Fui árbitro durante muitos anos e passei pela minha dose de maluquice, mas confesso que até aquele momento nunca tinha testemunhado tanta maldade, tanta indecência humana.

Ainda hoje é inevitável: sempre que circulo na zona, vejo e revejo o filme na minha cabeça.

Nunca soube ao certo o destino que tiveram os pobres animais ou o que aconteceu ao animal que conduzia a carrinha. O que sei é que há pessoas suficientemente desequilibradas para cometerem atrocidades como aquela, a toda a hora.

O tema é aqui recordado a propósito das recentes declarações de um candidato à presidência dos EUA, a maior potencial mundial da atualidade.

É provável sim, que exista gente a matar animais domésticos por mera diversão ou, mais triste ainda, para saciar a fome. E é provável que isso aconteça em Springfield, Ohio, no Memphis, Boston ou Colorado. Mas transformar essa triste realidade na clássica narrativa de ataque a imigrantes, é outro nível.

O senhor em questão, conhecido narcisista, xenófobo, racista, sexista, egoísta e mentiroso patológico (ainda suspeito de crimes graves contra a própria pátria) pode ter carta branca para dizer o que quiser.

A questão é e será sempre o crédito que lhe damos. E qualquer pessoa de bem, mentalmente equilibrada e com dois dedos de testa, tem que perceber isso.

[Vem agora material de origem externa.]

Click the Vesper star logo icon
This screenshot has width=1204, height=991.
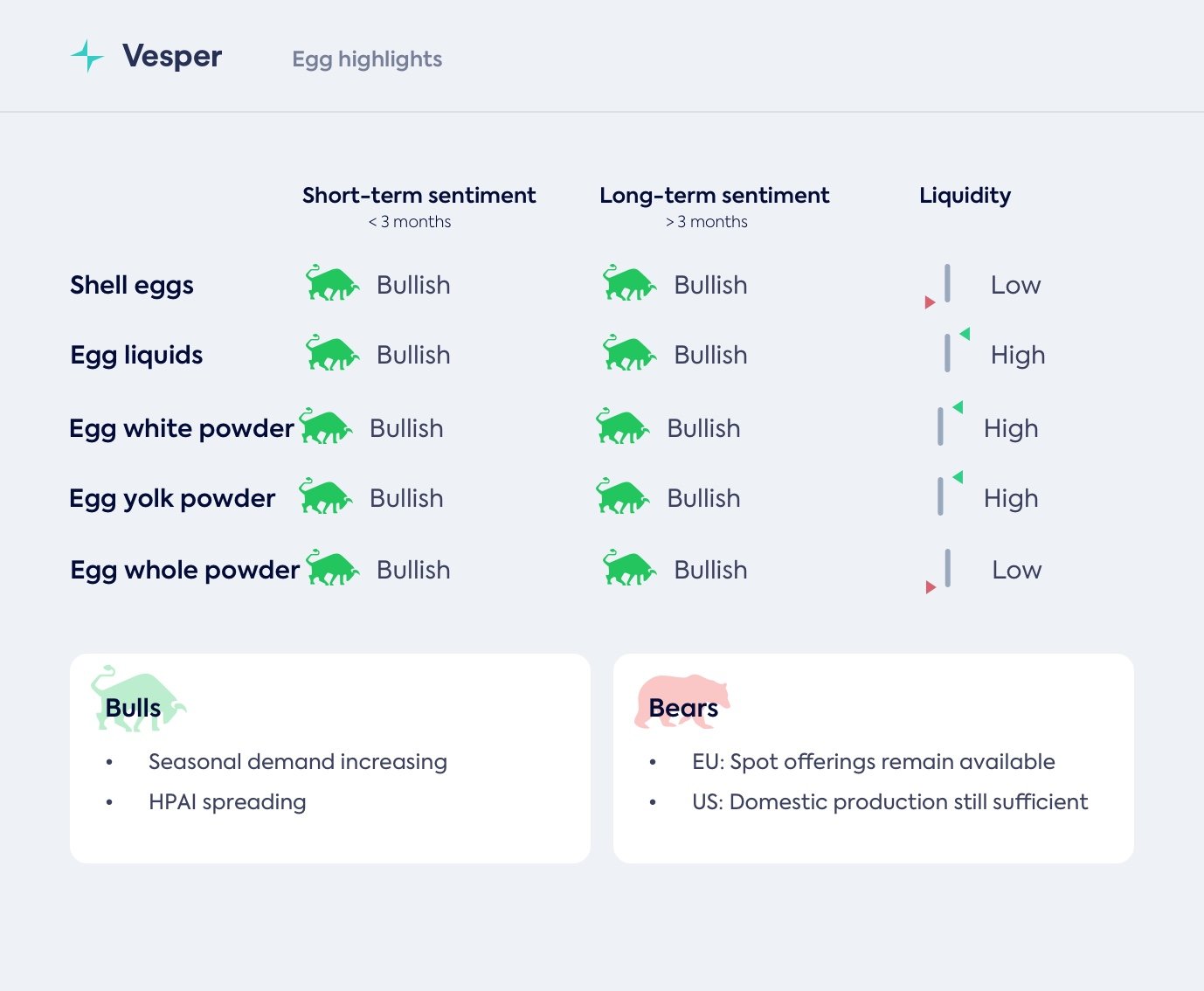pyautogui.click(x=87, y=57)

Preocupa-me por isso a multidão de gente boa que engole tudo aquilo (e tanto mais) como se fossem verdades absolutas, permitindo-se manipular de forma assustadora. Gente decente que troca a sensatez pelo absurdo, o bom senso pela loucura total.

Por detrás de cada devoto do culto que o cavalheiro prega só pode morar alguém muito revoltado, inconformado e desiludido. Desiludido com o mundo, com a vida e com a sensação de injustiça que prolifera um pouco por todo o lado. Compreendo. Compreendo mesmo.

Mas a resposta nunca pode ser dar poder à insanidade, à demência total.

O mundo está longe de ser perfeito e a "democracia" que existe em muitos Estados é, de facto, potenciadora de corrupção, de interesses ilícitos e de estratégias desonestas, que favorecem uns, esmagando outros. É verdade sim. E é importante que se reaja, que se tente mudar o que está mal reivindicando, denunciando, exigindo justiça e responsabilização. Sem tréguas.

Mas não é boa opção trocar uma má democracia por uma boa ditadura.

A minha opinião: nunca permitam que um Estado, qualquer Estado, caia nas mãos de quem defende ideologias extremadas, com ideias divisionistas, populistas e tantas vezes mentirosas.

Não funciona. Nunca funcionou. Nunca vai funcionar.